E’ in questo contesto che va collocata l’affermazione di D’Alema dal quale ero partito, per coglierne tutte le implicazioni politiche e capire che la posta del congresso del Pd è strategica e riguarda la definizione del campo europeo nel quale collocare il partito. L’”antirenzismo”, al di là delle chiacchiere sul carattere del toscano o della deriva autoritaria rappresentata dalla sua proposta di riforma costituzionale, affonda le radici in questa contraddizione che la crisi ha messo drammaticamente in evidenza. Se di fronte a una società fluida e multietnica, fatta di persone più che di classi, che vive di fatto in una dimensione spazio-temporale irriducibile allo stato-nazione novecentesco perché mondiale e locale al tempo stesso, ma che possiede ancora un altissimo capitale sociale ereditato dall’universalismo progressista della seconda metà del Novecento, il compito dei riformisti debba essere rinunciare a cimentarsi in questa sfida limitandosi a difendere gli ultimi benefici del fordismo anche se questo comporta inevitabilmente un ritorno alla nazione come ultimo cavallo di frisia – il corbynismo è questo, in buona sostanza –; oppure accettare la sfida e riproporsi di delineare un nuovo modello di crescita nel quale libertà d’impresa, innovazione tecnologica e giustizia sociale costituiscano i nuovi perni su cui lasciarci definitivamente dietro le spalle la crisi della globalizzazione neoliberista.

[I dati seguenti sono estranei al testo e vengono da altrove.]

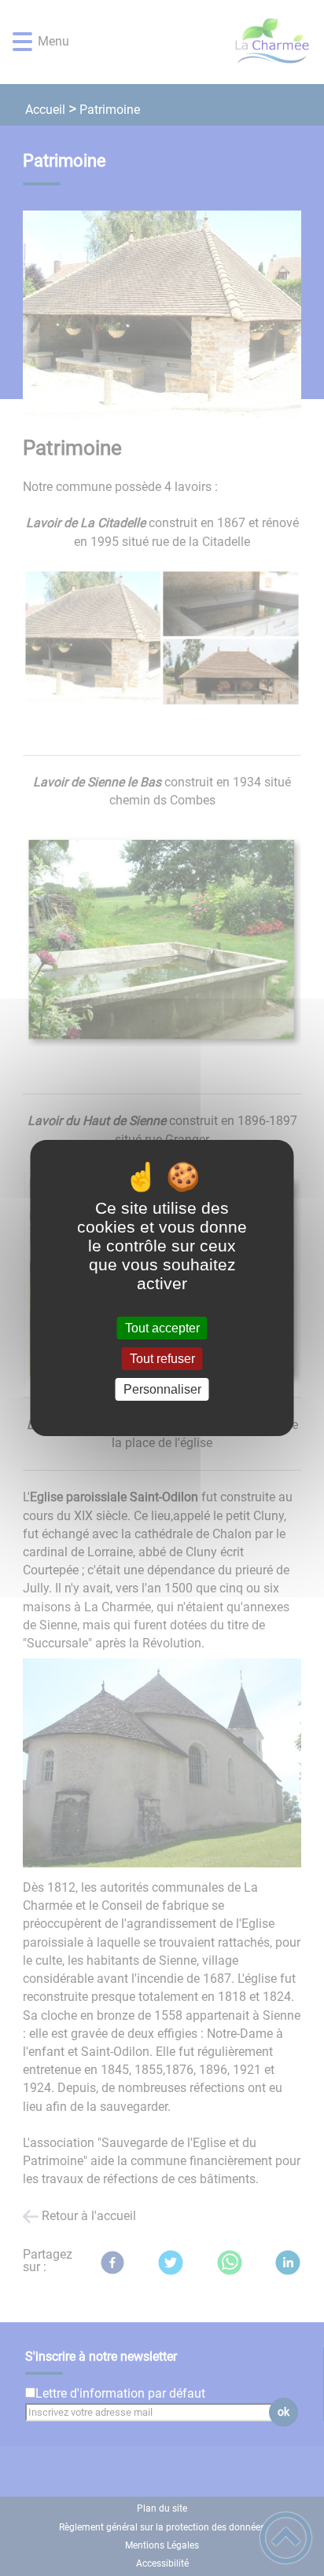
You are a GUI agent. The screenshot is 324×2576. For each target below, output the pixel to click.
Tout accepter (162, 1328)
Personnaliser (162, 1389)
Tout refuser (162, 1358)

La sfida è enorme e forse tutti e tre i candidati sono inadeguati a sostenerla: ma questa è la posta in gioco e a mio giudizio bisogna sostenere quel candidato che meglio degli altri l’ha individuata e si sta impegnando per lo meno per non rendere impossibile che il Pd sia il soggetto capace di assumersi questo gravosissimo compito: l’alternativa è un Pd ridotto a una bad company del sinistrismo novecentesco condannata a diventare una stampella del populismo.